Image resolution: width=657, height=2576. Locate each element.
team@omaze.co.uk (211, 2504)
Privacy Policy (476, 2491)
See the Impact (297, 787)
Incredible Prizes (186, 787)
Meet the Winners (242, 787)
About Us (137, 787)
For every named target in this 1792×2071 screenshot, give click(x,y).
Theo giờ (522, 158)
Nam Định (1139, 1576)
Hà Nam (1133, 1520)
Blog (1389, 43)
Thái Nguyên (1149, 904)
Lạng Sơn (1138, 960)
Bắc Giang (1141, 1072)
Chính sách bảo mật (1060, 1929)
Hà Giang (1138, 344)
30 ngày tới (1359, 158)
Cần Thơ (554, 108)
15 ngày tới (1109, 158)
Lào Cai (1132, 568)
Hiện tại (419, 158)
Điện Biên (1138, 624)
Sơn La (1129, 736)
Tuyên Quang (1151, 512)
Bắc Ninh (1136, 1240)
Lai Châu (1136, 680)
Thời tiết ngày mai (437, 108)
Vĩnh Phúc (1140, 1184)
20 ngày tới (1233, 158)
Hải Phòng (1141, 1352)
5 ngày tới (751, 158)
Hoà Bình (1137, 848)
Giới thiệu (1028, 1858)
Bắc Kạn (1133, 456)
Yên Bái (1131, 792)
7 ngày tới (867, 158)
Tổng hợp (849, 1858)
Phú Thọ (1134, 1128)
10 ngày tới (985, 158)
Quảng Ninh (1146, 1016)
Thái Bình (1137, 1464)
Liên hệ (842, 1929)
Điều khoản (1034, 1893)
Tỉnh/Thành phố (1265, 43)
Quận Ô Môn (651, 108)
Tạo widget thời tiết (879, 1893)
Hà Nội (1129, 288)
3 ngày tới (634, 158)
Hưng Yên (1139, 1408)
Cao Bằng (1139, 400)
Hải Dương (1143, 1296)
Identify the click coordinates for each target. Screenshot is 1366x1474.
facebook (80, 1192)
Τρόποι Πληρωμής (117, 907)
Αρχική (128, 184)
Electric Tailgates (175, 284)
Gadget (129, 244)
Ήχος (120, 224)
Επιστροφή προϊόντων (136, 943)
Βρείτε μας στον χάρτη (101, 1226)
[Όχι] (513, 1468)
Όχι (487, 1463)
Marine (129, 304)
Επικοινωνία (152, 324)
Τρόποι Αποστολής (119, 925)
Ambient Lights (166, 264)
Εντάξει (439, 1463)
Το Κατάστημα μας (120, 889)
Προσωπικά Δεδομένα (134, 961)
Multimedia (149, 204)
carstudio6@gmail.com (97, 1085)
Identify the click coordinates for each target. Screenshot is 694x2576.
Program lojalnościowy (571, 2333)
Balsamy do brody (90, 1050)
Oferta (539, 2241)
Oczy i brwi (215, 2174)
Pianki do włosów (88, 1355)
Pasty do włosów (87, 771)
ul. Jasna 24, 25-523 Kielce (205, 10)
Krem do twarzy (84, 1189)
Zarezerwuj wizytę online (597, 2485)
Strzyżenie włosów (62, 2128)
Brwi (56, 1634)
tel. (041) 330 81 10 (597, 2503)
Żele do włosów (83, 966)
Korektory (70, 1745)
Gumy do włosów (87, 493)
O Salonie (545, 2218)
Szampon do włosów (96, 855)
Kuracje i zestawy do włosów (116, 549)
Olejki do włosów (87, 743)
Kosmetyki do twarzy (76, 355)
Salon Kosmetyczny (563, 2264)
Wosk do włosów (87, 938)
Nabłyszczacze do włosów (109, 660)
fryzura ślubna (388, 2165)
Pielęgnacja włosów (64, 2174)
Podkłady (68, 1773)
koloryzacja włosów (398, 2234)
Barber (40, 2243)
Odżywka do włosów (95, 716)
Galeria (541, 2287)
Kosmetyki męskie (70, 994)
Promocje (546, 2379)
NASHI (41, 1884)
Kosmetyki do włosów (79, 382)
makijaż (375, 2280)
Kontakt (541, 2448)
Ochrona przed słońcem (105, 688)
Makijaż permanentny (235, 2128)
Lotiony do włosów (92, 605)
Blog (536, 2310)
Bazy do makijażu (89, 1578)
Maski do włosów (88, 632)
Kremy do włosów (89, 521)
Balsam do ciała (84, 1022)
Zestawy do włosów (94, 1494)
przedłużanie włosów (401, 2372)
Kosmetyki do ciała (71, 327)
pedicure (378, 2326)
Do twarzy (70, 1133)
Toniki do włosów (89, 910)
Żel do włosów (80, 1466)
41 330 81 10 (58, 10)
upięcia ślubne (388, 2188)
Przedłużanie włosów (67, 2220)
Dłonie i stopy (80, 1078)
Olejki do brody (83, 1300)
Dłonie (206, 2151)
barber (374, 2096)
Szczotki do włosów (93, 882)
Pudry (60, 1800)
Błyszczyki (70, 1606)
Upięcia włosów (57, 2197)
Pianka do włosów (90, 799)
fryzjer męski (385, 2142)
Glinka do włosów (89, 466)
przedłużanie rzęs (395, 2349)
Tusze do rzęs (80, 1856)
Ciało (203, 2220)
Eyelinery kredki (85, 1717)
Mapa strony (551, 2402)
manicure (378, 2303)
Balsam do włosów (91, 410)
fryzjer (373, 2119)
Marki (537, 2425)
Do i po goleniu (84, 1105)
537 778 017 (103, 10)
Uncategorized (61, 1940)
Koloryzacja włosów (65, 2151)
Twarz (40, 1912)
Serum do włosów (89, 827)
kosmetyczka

### WORK INSTRUCTION
Restate all the material exactly, word for word.

### EXERCISE RESULT
Image resolution: width=657, height=2576. Locate each element.
team@omaze.co.uk (211, 2504)
Privacy Policy (476, 2491)
See the Impact (297, 787)
Incredible Prizes (186, 787)
Meet the Winners (242, 787)
About Us (137, 787)
For every named target in this 1792×2071 screenshot, give click(x,y).
Theo giờ (522, 158)
Nam Định (1139, 1576)
Hà Nam (1133, 1520)
Blog (1389, 43)
Thái Nguyên (1149, 904)
Lạng Sơn (1138, 960)
Bắc Giang (1141, 1072)
Chính sách bảo mật (1060, 1929)
Hà Giang (1138, 344)
30 ngày tới (1359, 158)
Cần Thơ (554, 108)
15 ngày tới (1109, 158)
Lào Cai (1132, 568)
Hiện tại (419, 158)
Điện Biên (1138, 624)
Sơn La (1129, 736)
Tuyên Quang (1151, 512)
Bắc Ninh (1136, 1240)
Lai Châu (1136, 680)
Thời tiết ngày mai (437, 108)
Vĩnh Phúc (1140, 1184)
20 ngày tới (1233, 158)
Hải Phòng (1141, 1352)
5 ngày tới (751, 158)
Hoà Bình (1137, 848)
Giới thiệu (1028, 1858)
Bắc Kạn (1133, 456)
Yên Bái (1131, 792)
7 ngày tới (867, 158)
Tổng hợp (849, 1858)
Phú Thọ (1134, 1128)
10 ngày tới (985, 158)
Quảng Ninh (1146, 1016)
Thái Bình (1137, 1464)
Liên hệ (842, 1929)
Điều khoản (1034, 1893)
Tỉnh/Thành phố (1265, 43)
Quận Ô Môn (651, 108)
Tạo widget thời tiết (879, 1893)
Hà Nội (1129, 288)
3 ngày tới (634, 158)
Hưng Yên (1139, 1408)
Cao Bằng (1139, 400)
Hải Dương (1143, 1296)
Identify the click coordinates for each target. Screenshot is 1366x1474.
facebook (80, 1192)
Τρόποι Πληρωμής (117, 907)
Αρχική (128, 184)
Electric Tailgates (175, 284)
Gadget (129, 244)
Ήχος (120, 224)
Επιστροφή προϊόντων (136, 943)
Βρείτε μας στον χάρτη (101, 1226)
[Όχι] (513, 1468)
Όχι (487, 1463)
Marine (129, 304)
Επικοινωνία (152, 324)
Τρόποι Αποστολής (119, 925)
Ambient Lights (166, 264)
Εντάξει (439, 1463)
Το Κατάστημα μας (120, 889)
Προσωπικά Δεδομένα (134, 961)
Multimedia (149, 204)
carstudio6@gmail.com (97, 1085)
Identify the click coordinates for each target. Screenshot is 694x2576.
Program lojalnościowy (571, 2333)
Balsamy do brody (90, 1050)
Oferta (539, 2241)
Oczy i brwi (215, 2174)
Pianki do włosów (88, 1355)
Pasty do włosów (87, 771)
ul. Jasna 24, 25-523 Kielce (205, 10)
Krem do twarzy (84, 1189)
Zarezerwuj wizytę online (597, 2485)
Strzyżenie włosów (62, 2128)
Brwi (56, 1634)
tel. (041) 330 81 10 (597, 2503)
Żele do włosów (83, 966)
Korektory (70, 1745)
Gumy do włosów (87, 493)
O Salonie (545, 2218)
Szampon do włosów (96, 855)
Kuracje i zestawy do włosów (116, 549)
Olejki do włosów (87, 743)
Kosmetyki do twarzy (76, 355)
Salon Kosmetyczny (563, 2264)
Wosk do włosów (87, 938)
Nabłyszczacze do włosów (109, 660)
fryzura ślubna (388, 2165)
Pielęgnacja włosów (64, 2174)
Podkłady (68, 1773)
koloryzacja włosów (398, 2234)
Barber (40, 2243)
Odżywka do włosów (95, 716)
Galeria (541, 2287)
Kosmetyki męskie (70, 994)
Promocje (546, 2379)
NASHI (41, 1884)
Kosmetyki do włosów (79, 382)
makijaż (375, 2280)
Kontakt (541, 2448)
Ochrona przed słońcem (105, 688)
Makijaż permanentny (235, 2128)
Lotiony do włosów (92, 605)
Blog (536, 2310)
Bazy do makijażu (89, 1578)
Maski do włosów (88, 632)
Kremy do włosów (89, 521)
Balsam do ciała (84, 1022)
Zestawy do włosów (94, 1494)
przedłużanie włosów (401, 2372)
Kosmetyki do ciała (71, 327)
pedicure (378, 2326)
Do twarzy (70, 1133)
Toniki do włosów (89, 910)
Żel do włosów (80, 1466)
41 330 81 10 (58, 10)
upięcia ślubne (388, 2188)
Przedłużanie włosów (67, 2220)
Dłonie i stopy (80, 1078)
Olejki do brody (83, 1300)
Dłonie (206, 2151)
barber (374, 2096)
Szczotki do włosów (93, 882)
Pudry (60, 1800)
Błyszczyki (70, 1606)
Upięcia włosów (57, 2197)
Pianka do włosów (90, 799)
fryzjer męski (385, 2142)
Glinka do włosów (89, 466)
przedłużanie rzęs (395, 2349)
Tusze do rzęs (80, 1856)
Ciało (203, 2220)
Eyelinery kredki (85, 1717)
Mapa strony (551, 2402)
manicure (378, 2303)
Balsam do włosów (91, 410)
fryzjer (373, 2119)
Marki (537, 2425)
Do i po goleniu (84, 1105)
537 778 017 (103, 10)
Uncategorized (61, 1940)
Koloryzacja włosów (65, 2151)
Twarz (40, 1912)
Serum do włosów (89, 827)
kosmetyczka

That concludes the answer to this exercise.